- _Information shown_

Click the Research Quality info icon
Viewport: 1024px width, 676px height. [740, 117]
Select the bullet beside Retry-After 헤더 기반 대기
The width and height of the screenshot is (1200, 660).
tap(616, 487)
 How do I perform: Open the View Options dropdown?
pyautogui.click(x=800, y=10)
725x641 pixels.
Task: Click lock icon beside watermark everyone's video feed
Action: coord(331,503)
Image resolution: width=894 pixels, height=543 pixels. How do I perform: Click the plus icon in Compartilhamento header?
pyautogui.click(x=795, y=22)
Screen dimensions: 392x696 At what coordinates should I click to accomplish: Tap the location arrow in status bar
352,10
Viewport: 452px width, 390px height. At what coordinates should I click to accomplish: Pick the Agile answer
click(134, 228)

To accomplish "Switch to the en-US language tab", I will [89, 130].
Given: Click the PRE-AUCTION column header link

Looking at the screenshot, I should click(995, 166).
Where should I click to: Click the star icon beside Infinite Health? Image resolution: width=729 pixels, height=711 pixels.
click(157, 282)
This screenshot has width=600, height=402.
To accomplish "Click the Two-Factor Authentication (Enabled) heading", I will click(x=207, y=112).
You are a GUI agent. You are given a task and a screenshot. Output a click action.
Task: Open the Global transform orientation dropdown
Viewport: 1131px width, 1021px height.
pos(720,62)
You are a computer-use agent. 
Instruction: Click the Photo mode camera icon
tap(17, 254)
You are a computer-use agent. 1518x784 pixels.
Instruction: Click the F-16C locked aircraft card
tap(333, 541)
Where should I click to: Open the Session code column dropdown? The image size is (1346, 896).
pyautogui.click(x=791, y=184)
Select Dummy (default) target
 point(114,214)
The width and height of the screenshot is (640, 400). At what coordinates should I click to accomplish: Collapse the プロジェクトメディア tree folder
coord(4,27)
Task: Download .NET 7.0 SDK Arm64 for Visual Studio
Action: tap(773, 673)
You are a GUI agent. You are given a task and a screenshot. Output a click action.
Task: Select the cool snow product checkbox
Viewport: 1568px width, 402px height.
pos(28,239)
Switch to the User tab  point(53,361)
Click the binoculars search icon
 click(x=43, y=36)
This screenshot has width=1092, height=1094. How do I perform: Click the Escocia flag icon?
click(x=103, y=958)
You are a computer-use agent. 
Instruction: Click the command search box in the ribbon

- _Exercise brief_
Search the entries for the word "Switch", then copy every line in which it is found.

- _Exercise solution_
To accomplish "Switch to the en-US language tab", I will [89, 130].
Switch to the User tab  point(53,361)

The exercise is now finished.